2. Deniable authentication: Messages in a conversation do not have digital signatures, and after a conversation is complete, anyone is able to forge a message to appear to have come from one of the participants in the conversation, assuring that it is impossible to prove that a specific message came from a specific person.
August 28th, 2007 at 11:01 am
DriveCrypt Plus Pack and “plausible deniability”?
I believe it may also be possible to use DriveCrypt Plus Pack to achieve “plausible deniability”
DCPP is supposed to enable the user to hide an entire operating system inside the free disk space of another operating system. Two passwords are required: One password is for the visible operating system, the other for the invisible one. The first “fake” password grants access to a pre-configured operating system (outer OS), while the other gives grants access to the real working operating system. This functionality is extremely useful if the user fears that someone may force them to provide the DCPP password; in this case, the user simply gives away the first (fake) password so that the snoop will be able to boot into the system, but only see the prepared information that they wishes them to find. The attacker will not be able to see any confidential and personal data and he will also not be able to understand that the machine is storing one more hidden operating system. On the other hand, if the user enters the private password (for the invisible disk), the system will boot a different operating system (the working system) giving the user the access to all the confidential data.
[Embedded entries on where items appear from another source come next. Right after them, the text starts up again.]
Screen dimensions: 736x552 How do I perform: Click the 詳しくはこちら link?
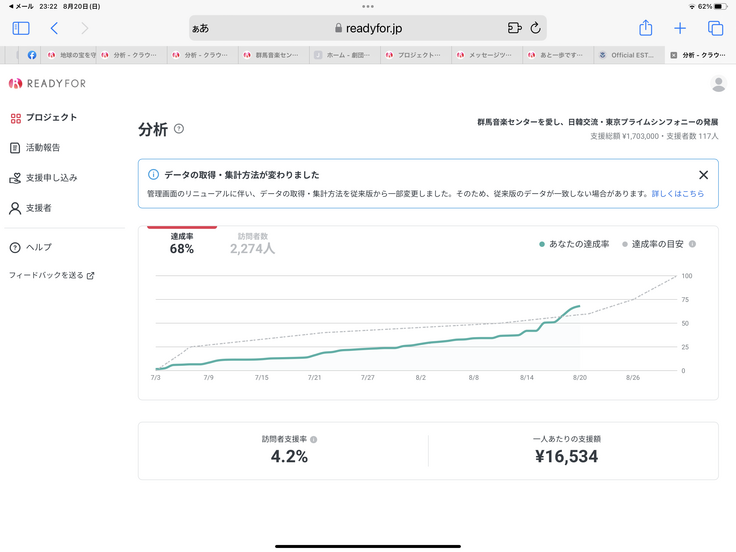coord(677,193)
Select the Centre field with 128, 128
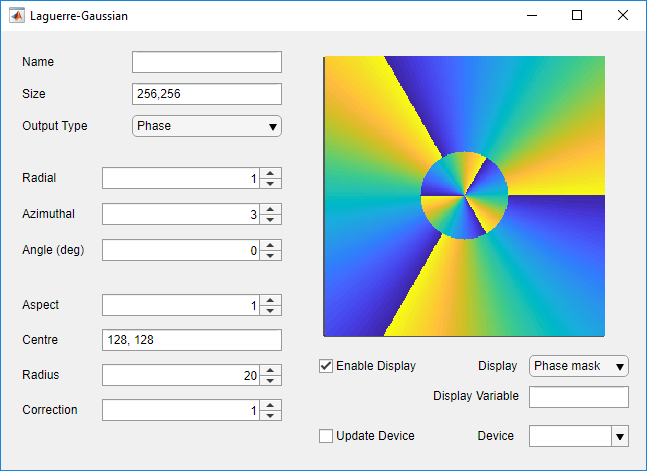 click(192, 341)
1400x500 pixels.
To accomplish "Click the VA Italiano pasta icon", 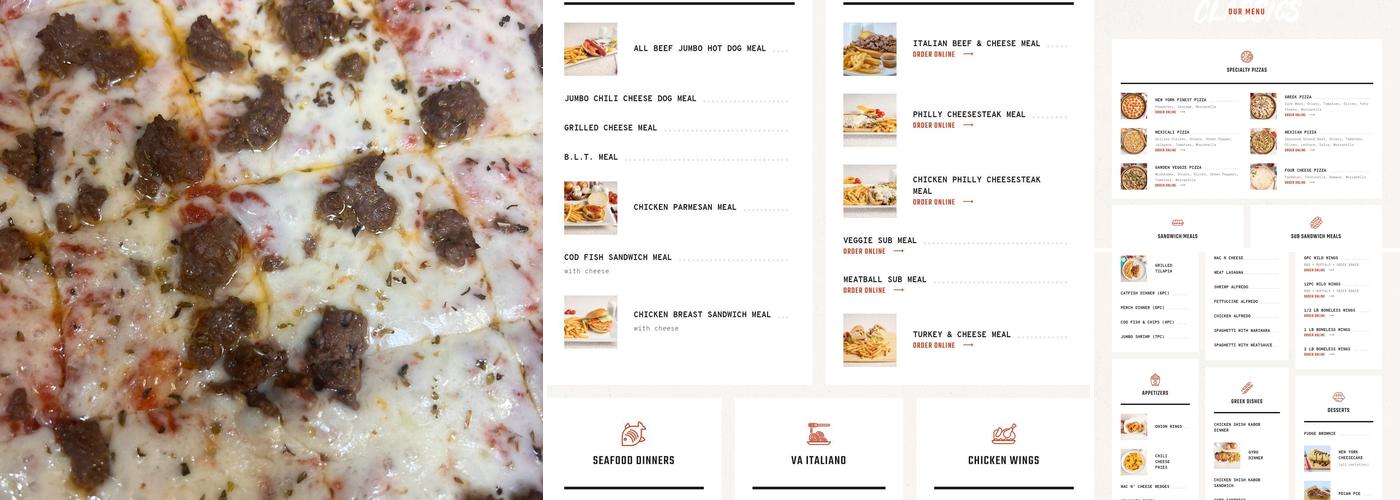I will tap(819, 433).
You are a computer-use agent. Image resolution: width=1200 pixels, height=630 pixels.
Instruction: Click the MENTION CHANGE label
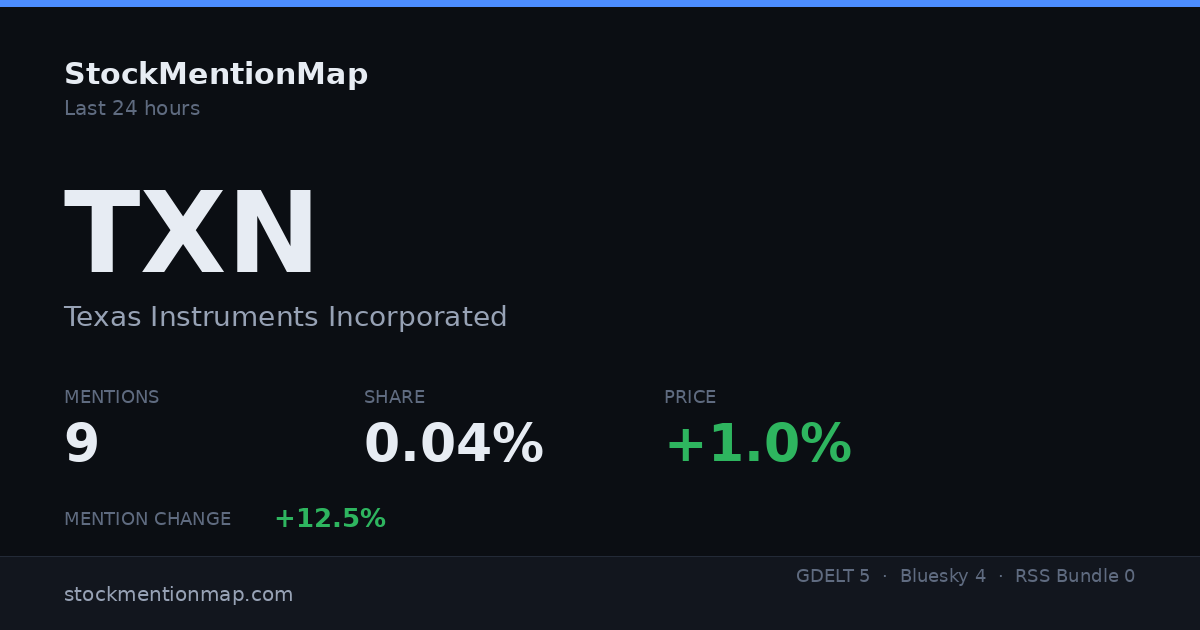tap(147, 519)
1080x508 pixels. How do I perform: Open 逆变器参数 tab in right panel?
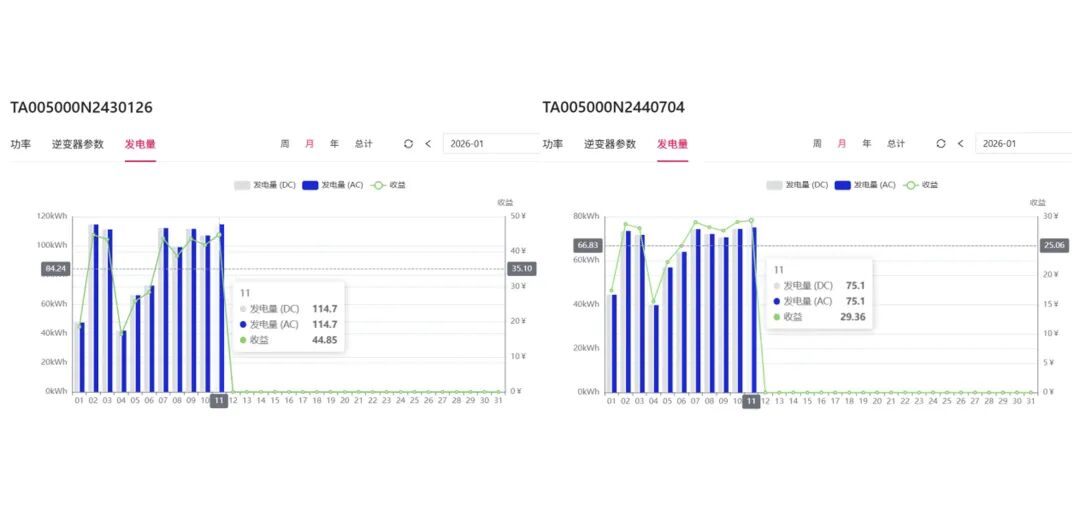click(610, 144)
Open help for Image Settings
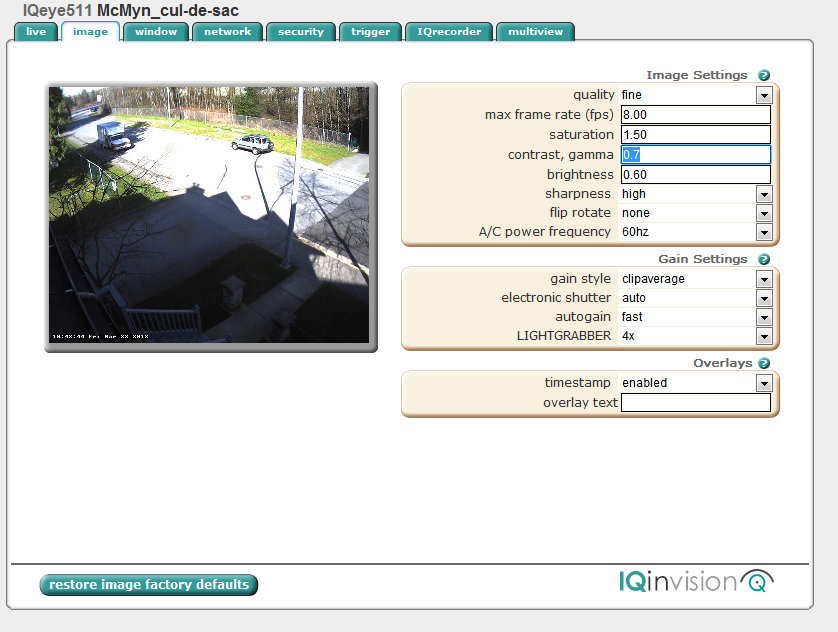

The creation of a hidden operating system is not obligatory and as such, it is not possible for anyone who does not have the hidden OS password to know or find out, if a hidden operating system exists or not.
–
August 28th, 2007 at 11:08 am
Concerned individuals/groups should consider encrypting Email, Instant Messaging, and VOIP (Internet telephony), and employing anonymity technologies.
For more information;
http://www.panta-rhei.eu.org/news/newsportal-0.36/article.php?id=94218&group=alt.privacy#94218
http://www.panta-rhei.eu.org/pantawiki/SecurityAndEncryptionFaq
http://en.wikipedia.org/wiki/Pretty_Good_Privacy
http://en.wikipedia.org/wiki/GNU_Privacy_Guard
http://en.wikipedia.org/wiki/Off-the-Record_Messaging
http://en.wikipedia.org/wiki/Hushmail
http://en.wikipedia.org/wiki/Zfone
August 30th, 2007 at 12:04 pm
But, wouldn’t the use of these encryption programs automatically cause the government to start scrutinizing you closely, whereas they may have previously ignored you as benign? After all, it is the philosophy of the government that you have no reason to hide anything unless you have “something” to hide.
I would think the use of these programs and methods would only serve to call additional, unwanted attention to yourself.